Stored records
■ ■ ■

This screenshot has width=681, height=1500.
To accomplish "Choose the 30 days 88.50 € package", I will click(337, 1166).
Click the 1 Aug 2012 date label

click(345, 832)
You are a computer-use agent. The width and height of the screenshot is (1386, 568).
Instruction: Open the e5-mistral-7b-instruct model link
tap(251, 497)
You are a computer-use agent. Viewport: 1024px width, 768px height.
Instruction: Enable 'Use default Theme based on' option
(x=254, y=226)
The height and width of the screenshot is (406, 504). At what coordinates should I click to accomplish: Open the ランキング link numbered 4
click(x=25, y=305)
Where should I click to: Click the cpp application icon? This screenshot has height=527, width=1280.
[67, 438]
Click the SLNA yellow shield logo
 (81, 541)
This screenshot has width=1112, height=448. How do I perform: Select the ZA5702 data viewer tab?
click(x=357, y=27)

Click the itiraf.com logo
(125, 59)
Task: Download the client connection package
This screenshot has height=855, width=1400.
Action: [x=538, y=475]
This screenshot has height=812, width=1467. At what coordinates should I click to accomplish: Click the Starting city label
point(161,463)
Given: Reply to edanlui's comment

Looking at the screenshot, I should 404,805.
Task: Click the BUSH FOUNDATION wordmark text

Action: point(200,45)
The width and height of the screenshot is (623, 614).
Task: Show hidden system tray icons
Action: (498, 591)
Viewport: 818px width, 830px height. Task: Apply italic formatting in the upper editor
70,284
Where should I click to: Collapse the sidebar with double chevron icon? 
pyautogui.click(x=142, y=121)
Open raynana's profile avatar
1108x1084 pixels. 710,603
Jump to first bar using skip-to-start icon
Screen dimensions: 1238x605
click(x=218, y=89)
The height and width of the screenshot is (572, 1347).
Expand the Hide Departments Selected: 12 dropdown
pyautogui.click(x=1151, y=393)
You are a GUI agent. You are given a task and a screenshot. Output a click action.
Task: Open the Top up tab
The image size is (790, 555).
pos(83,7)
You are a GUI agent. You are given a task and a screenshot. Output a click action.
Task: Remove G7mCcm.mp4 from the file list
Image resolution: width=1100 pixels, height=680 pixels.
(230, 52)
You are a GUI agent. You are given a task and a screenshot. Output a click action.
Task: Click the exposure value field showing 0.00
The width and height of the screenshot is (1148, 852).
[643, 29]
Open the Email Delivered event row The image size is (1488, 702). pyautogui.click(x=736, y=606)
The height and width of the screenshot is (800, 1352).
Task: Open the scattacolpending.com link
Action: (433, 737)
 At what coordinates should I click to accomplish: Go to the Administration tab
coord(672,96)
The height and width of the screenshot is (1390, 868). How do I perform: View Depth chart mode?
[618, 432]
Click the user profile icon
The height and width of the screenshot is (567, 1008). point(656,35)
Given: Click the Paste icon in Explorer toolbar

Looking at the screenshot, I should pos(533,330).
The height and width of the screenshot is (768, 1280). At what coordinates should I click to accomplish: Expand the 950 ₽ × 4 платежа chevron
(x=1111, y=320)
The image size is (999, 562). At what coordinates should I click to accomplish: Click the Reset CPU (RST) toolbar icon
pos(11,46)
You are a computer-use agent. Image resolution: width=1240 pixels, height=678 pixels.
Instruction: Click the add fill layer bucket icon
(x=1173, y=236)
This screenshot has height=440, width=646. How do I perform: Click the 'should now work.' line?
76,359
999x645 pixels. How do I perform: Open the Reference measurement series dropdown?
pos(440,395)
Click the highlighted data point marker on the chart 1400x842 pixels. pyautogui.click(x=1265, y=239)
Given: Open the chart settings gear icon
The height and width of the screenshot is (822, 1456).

■ ■ ■

→ **Exercise instructions**
Take the entries above and copy them exactly from the first line through the line with "You are a computer-use agent. Viewport: 1024px"; leave out every line after it.

→ **Exercise response**
This screenshot has width=681, height=1500.
To accomplish "Choose the 30 days 88.50 € package", I will click(337, 1166).
Click the 1 Aug 2012 date label

click(345, 832)
You are a computer-use agent. The width and height of the screenshot is (1386, 568).
Instruction: Open the e5-mistral-7b-instruct model link
tap(251, 497)
You are a computer-use agent. Viewport: 1024px width, 768px height.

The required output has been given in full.